- [ABOUT THIS EXERCISE] Reproduce word for word, from the entries below, the line with "(1) (720, 515)", the line with "Закрыть (806, 2561)", and every line between them, and nothing more.
*** RECORDS FOR THE EXERCISE ***
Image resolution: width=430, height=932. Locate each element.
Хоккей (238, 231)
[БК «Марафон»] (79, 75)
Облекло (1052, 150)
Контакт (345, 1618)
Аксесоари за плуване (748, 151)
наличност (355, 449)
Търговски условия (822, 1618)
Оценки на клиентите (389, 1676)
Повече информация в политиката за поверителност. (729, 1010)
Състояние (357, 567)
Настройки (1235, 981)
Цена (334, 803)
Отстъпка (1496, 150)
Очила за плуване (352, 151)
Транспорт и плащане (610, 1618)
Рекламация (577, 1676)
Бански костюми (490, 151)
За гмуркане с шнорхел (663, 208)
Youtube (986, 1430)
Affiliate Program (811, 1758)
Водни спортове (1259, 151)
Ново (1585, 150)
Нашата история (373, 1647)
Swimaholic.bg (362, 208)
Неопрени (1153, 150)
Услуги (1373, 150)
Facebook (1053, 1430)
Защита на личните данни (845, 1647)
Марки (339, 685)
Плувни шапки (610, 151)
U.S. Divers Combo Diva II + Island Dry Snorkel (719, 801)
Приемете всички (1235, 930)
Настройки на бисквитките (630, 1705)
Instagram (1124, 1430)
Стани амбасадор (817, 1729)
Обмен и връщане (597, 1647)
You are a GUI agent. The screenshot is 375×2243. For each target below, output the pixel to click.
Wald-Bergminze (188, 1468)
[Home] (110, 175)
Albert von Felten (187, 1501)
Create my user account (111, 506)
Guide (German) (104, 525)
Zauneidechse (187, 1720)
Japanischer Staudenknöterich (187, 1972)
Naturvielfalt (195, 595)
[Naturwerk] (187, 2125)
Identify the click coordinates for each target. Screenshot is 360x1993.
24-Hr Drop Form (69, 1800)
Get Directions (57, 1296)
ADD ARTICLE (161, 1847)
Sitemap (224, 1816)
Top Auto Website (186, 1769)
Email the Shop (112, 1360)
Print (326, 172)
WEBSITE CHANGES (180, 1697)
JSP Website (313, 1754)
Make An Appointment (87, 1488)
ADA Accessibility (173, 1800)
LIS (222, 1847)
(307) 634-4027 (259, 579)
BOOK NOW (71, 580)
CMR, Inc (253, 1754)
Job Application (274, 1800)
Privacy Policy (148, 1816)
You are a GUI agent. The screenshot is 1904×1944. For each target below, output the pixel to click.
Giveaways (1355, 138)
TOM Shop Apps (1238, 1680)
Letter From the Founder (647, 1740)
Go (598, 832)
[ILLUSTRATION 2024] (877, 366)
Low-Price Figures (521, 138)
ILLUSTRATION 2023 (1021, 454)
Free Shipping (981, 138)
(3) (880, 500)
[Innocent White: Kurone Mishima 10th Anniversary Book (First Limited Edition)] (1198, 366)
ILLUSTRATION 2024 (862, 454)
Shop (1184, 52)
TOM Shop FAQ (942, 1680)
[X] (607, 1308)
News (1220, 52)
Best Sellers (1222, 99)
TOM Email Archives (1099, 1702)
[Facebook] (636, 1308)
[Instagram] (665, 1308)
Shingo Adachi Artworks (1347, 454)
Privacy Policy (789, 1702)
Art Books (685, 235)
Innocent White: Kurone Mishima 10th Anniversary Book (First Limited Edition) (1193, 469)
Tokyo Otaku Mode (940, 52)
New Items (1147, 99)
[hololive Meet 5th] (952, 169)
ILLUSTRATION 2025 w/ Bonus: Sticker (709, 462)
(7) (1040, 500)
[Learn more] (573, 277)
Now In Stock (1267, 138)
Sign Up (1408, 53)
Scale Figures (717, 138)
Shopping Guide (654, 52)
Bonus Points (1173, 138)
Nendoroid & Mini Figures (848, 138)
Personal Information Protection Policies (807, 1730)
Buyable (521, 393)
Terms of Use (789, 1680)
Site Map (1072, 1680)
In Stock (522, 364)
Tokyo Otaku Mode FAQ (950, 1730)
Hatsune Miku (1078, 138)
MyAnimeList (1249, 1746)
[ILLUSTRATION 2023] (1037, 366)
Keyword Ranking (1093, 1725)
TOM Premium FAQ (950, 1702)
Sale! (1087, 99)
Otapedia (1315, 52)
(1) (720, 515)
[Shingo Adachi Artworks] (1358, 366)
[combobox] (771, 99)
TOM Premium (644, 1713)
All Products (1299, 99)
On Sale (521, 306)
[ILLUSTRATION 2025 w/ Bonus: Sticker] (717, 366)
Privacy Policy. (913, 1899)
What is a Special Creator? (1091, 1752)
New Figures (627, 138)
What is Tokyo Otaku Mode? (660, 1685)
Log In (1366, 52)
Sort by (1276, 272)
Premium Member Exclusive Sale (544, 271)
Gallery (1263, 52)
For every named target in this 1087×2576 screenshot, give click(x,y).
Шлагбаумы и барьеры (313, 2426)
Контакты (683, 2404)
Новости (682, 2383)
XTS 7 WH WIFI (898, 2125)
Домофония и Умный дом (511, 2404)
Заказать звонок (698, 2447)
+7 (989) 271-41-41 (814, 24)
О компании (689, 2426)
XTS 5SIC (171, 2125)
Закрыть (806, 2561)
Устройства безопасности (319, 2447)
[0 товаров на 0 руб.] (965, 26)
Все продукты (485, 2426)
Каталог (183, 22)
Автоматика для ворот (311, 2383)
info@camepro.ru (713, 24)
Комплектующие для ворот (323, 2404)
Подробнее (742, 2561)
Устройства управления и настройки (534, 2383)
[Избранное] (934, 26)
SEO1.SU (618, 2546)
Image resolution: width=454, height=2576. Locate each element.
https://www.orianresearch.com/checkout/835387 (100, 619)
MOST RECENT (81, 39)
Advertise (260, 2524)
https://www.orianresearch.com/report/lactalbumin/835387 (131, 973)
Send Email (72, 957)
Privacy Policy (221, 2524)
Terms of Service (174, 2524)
***
- [EXERCISE SOLUTION]
(1) (720, 515)
[Shingo Adachi Artworks] (1358, 366)
[combobox] (771, 99)
TOM Premium (644, 1713)
All Products (1299, 99)
On Sale (521, 306)
[ILLUSTRATION 2025 w/ Bonus: Sticker] (717, 366)
Privacy Policy. (913, 1899)
What is a Special Creator? (1091, 1752)
New Figures (627, 138)
What is Tokyo Otaku Mode? (660, 1685)
Log In (1366, 52)
Sort by (1276, 272)
Premium Member Exclusive Sale (544, 271)
Gallery (1263, 52)
For every named target in this 1087×2576 screenshot, give click(x,y).
Шлагбаумы и барьеры (313, 2426)
Контакты (683, 2404)
Новости (682, 2383)
XTS 7 WH WIFI (898, 2125)
Домофония и Умный дом (511, 2404)
Заказать звонок (698, 2447)
+7 (989) 271-41-41 (814, 24)
О компании (689, 2426)
XTS 5SIC (171, 2125)
Закрыть (806, 2561)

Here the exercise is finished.